→ WHAT YOU SHOULD DO: Could you return, exactly as written, every line from the one containing "Toggle strikethrough decoration" through the last line of the entries below, leaving out the pictures?

[Collected data entries]
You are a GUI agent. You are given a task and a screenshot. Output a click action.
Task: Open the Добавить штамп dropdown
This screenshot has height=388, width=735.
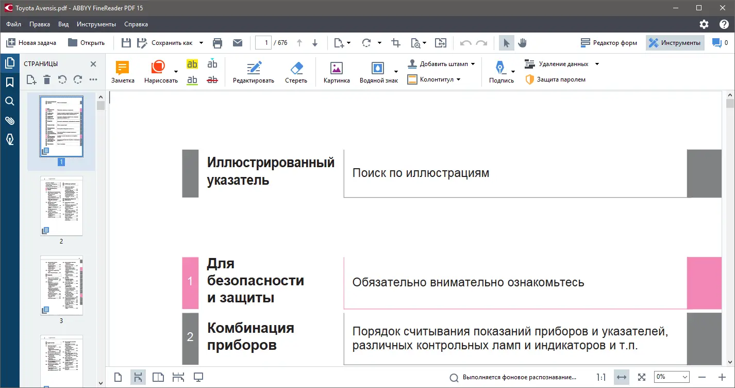pyautogui.click(x=473, y=63)
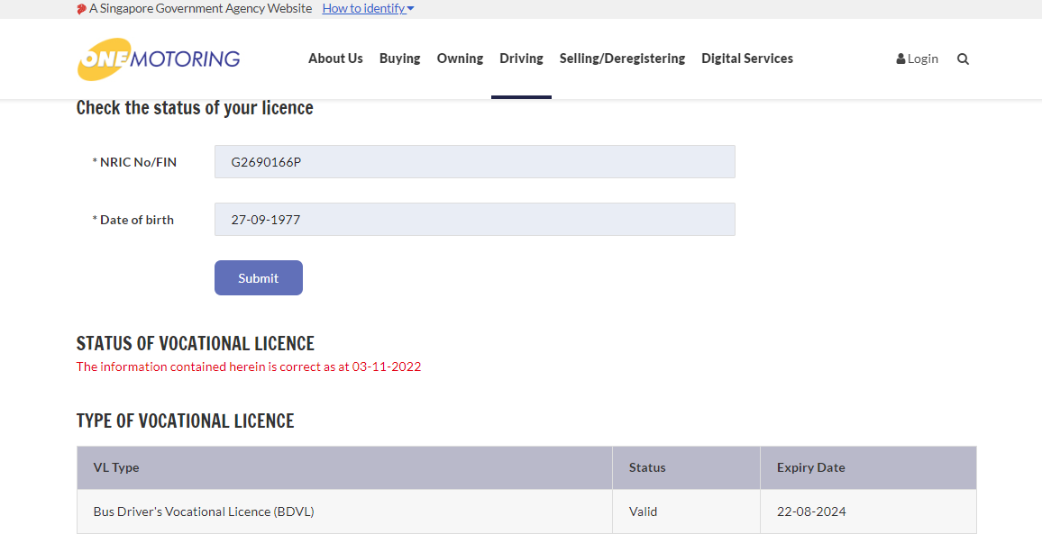This screenshot has width=1042, height=552.
Task: Click the Expiry Date column header
Action: (x=810, y=467)
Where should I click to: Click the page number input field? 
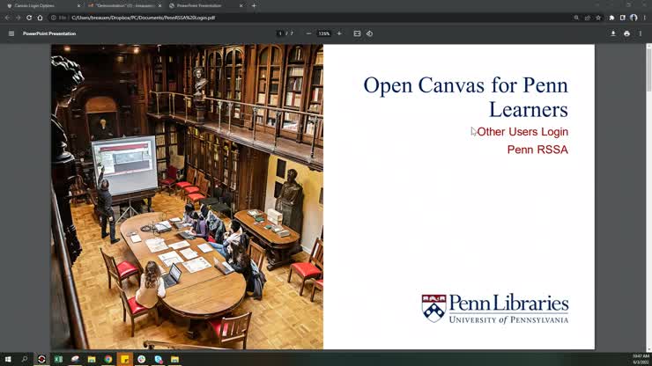point(280,33)
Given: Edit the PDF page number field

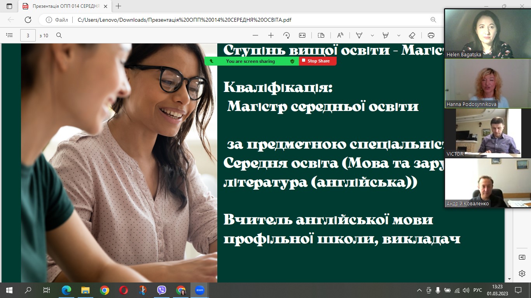Looking at the screenshot, I should pos(28,35).
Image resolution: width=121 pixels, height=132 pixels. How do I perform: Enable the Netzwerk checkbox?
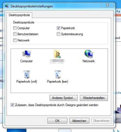[15, 40]
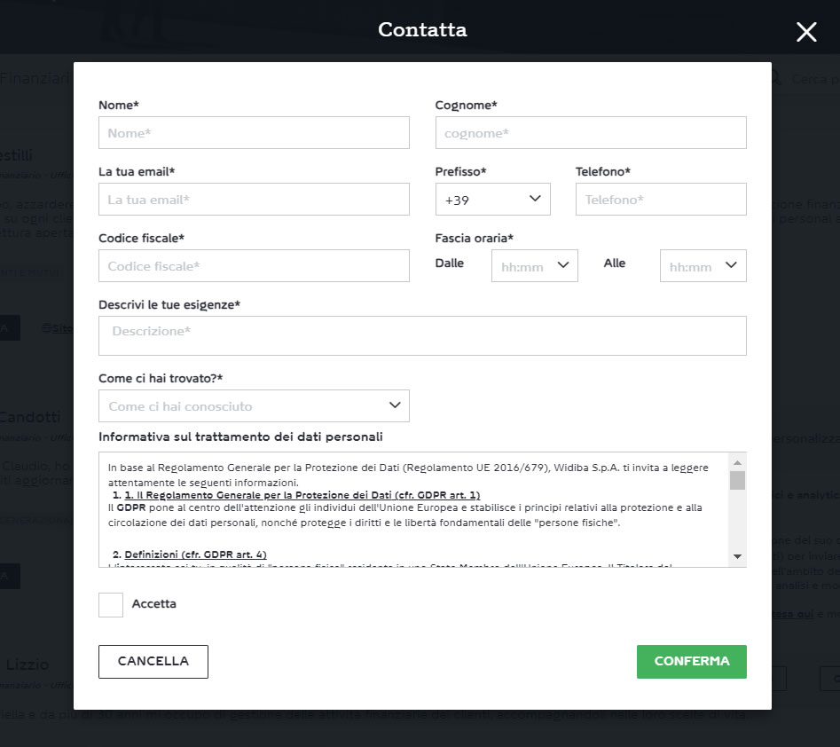
Task: Click into the La tua email field
Action: (x=254, y=200)
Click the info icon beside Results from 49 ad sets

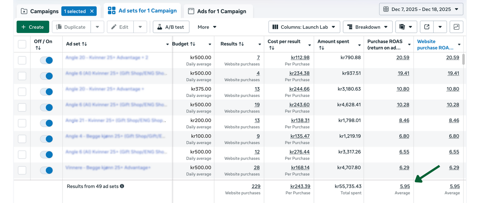click(x=122, y=186)
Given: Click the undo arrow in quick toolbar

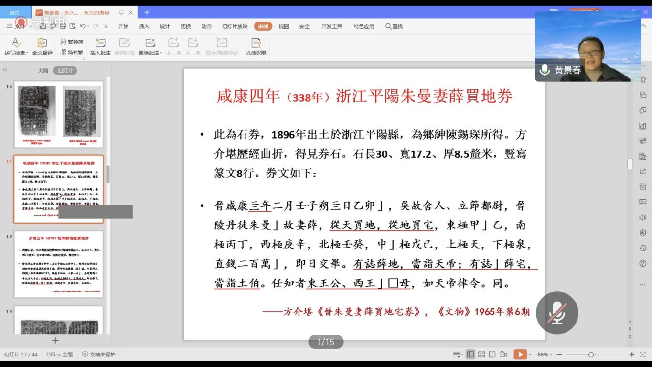Looking at the screenshot, I should click(x=83, y=26).
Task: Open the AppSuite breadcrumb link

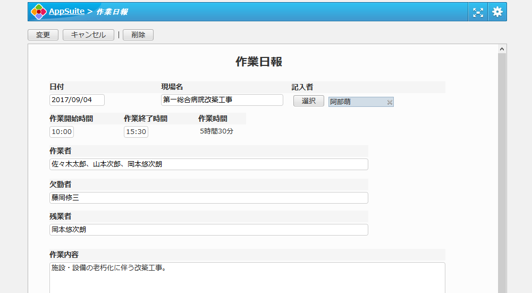Action: [x=66, y=11]
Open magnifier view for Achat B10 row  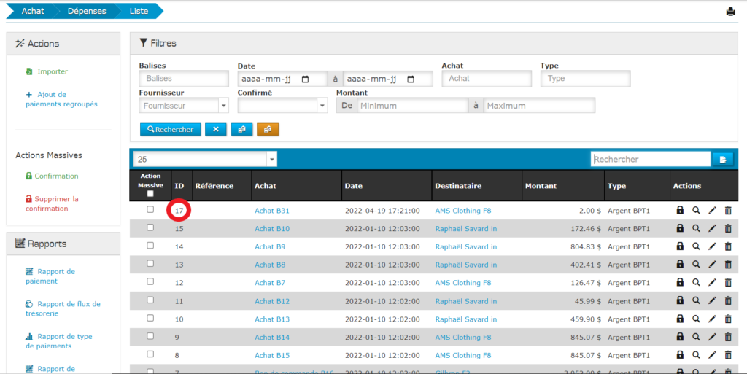[696, 228]
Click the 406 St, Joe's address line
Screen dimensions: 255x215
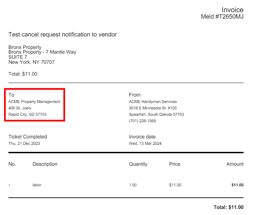[x=20, y=108]
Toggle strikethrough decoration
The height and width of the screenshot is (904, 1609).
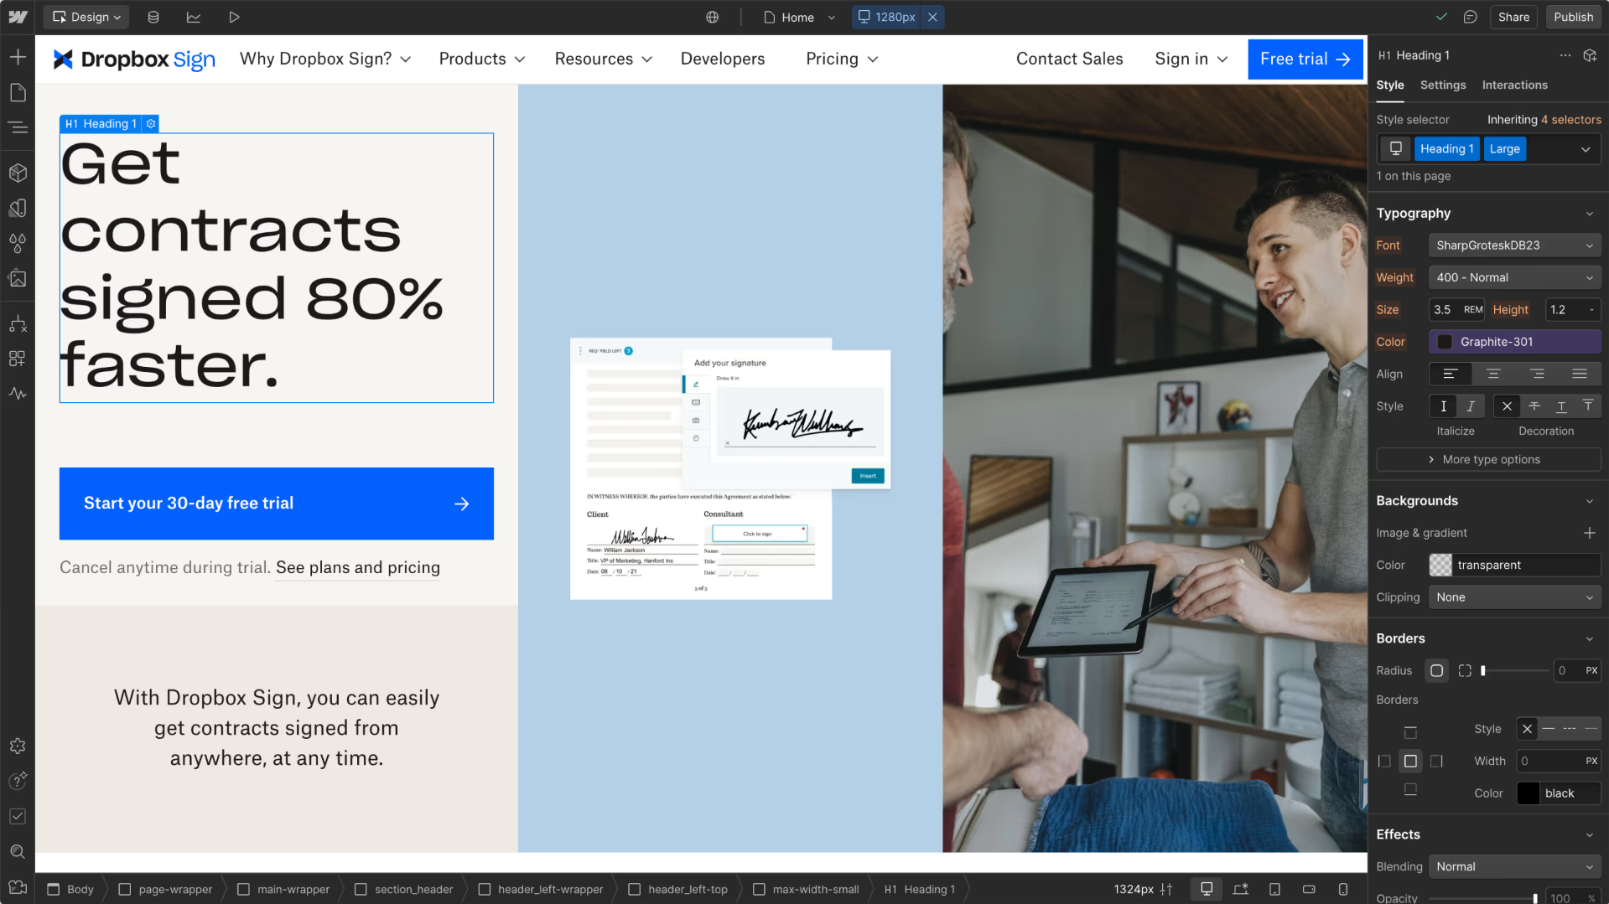point(1534,406)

→ RESPONSE TO THE TASK:
Toggle strikethrough decoration
The height and width of the screenshot is (904, 1609).
point(1534,406)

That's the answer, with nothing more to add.